Error: ConfigFileNotFound
This one’s simple. Your path is wrong or you’re running the command from the wrong spot.
Here’s what I recommend. Stop using relative paths when you run llekomiss run code with the --config flag. Just use the full absolute path instead (something like /home/user/projects/myproject/config.yaml).
Or make sure you’re sitting in your project’s root directory before you execute anything.
Error: DependencyMismatch
This happens when your script needs a specific version of NumPy or Pandas but the simulator already loaded a different version internally.
The fix? Create a separate virtual environment for your project. Use venv or Conda to keep everything isolated. That way your dependencies won’t clash with what’s already running under the hood.
Error: SegmentationFault (core dumped)
Now this one’s serious. You’ve hit a memory wall.
First thing I’d try is cutting down your batch sizes or simplifying your model. Sometimes you’re just asking too much from the available RAM.
If that doesn’t work, you need to give the process more breathing room. Add the --memory_limit '8G' flag when you execute to bump up the allocation.
Most execution errors boil down to these three issues. Fix the path, isolate your dependencies, or give yourself more memory.
From Command Line to Actionable Insight
You came here to run code in Llekomiss without hitting walls.
Now you have a framework that works.
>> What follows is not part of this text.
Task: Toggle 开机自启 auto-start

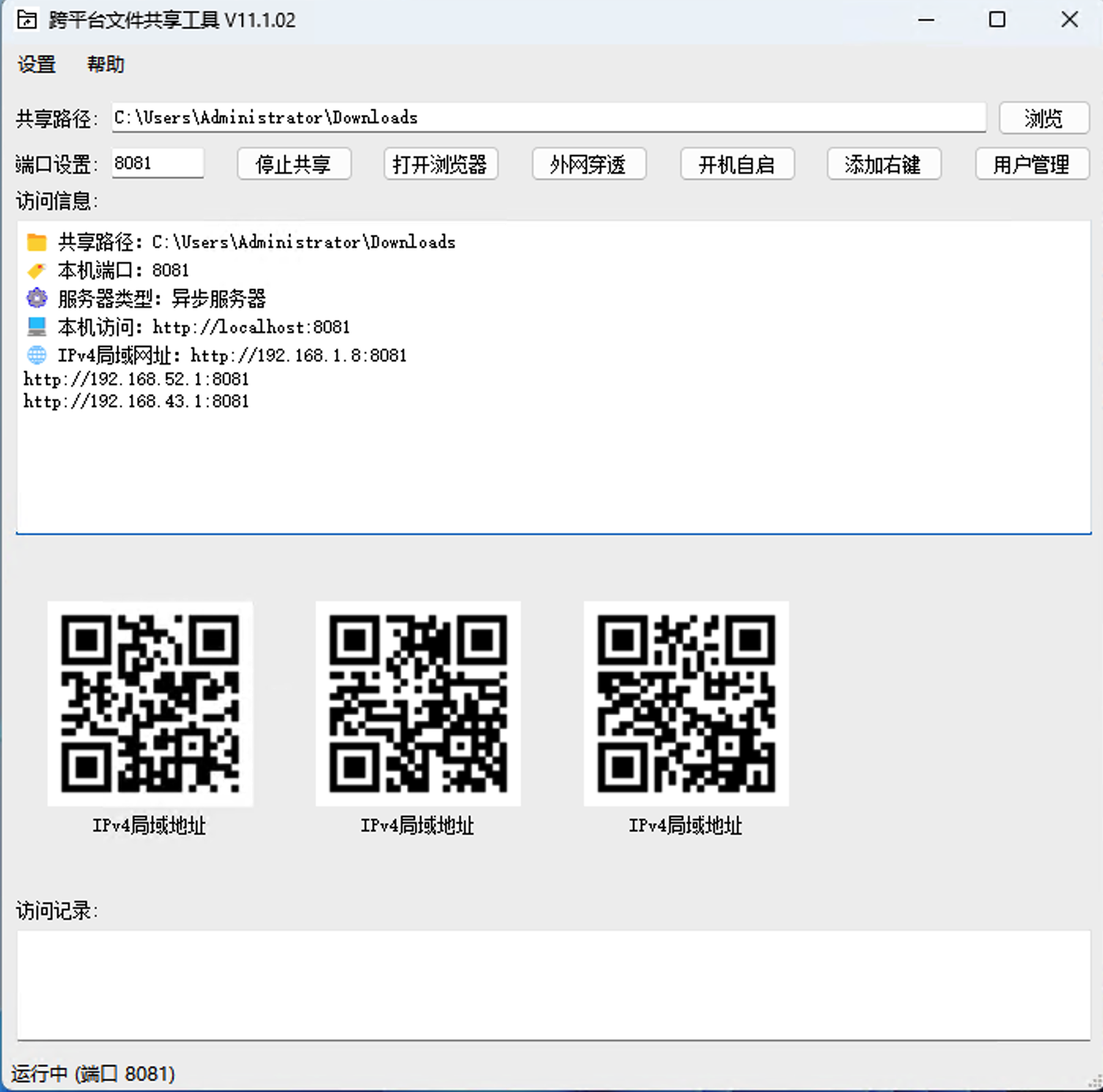Action: (737, 164)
Setup to debugging, all mapped out.
I’ve shown you the structured approach that gets results. Verify your prerequisites first. Use precise syntax. Apply the right flags when you need them.
This isn’t about fighting with execution errors anymore. It’s about getting to your results faster.
Your simulation just finished running. You’ve got output files waiting.
Here’s what you do next: Navigate to your output directory right now. Open those .csv and .log files. Start pulling the insights you were after.
The llekomiss run code command did its job. Your data is ready.
Stop wrestling with execution friction. The tools work when you use them correctly, and you just proved that.
Your next move is analysis. Go find what you were looking for in those files.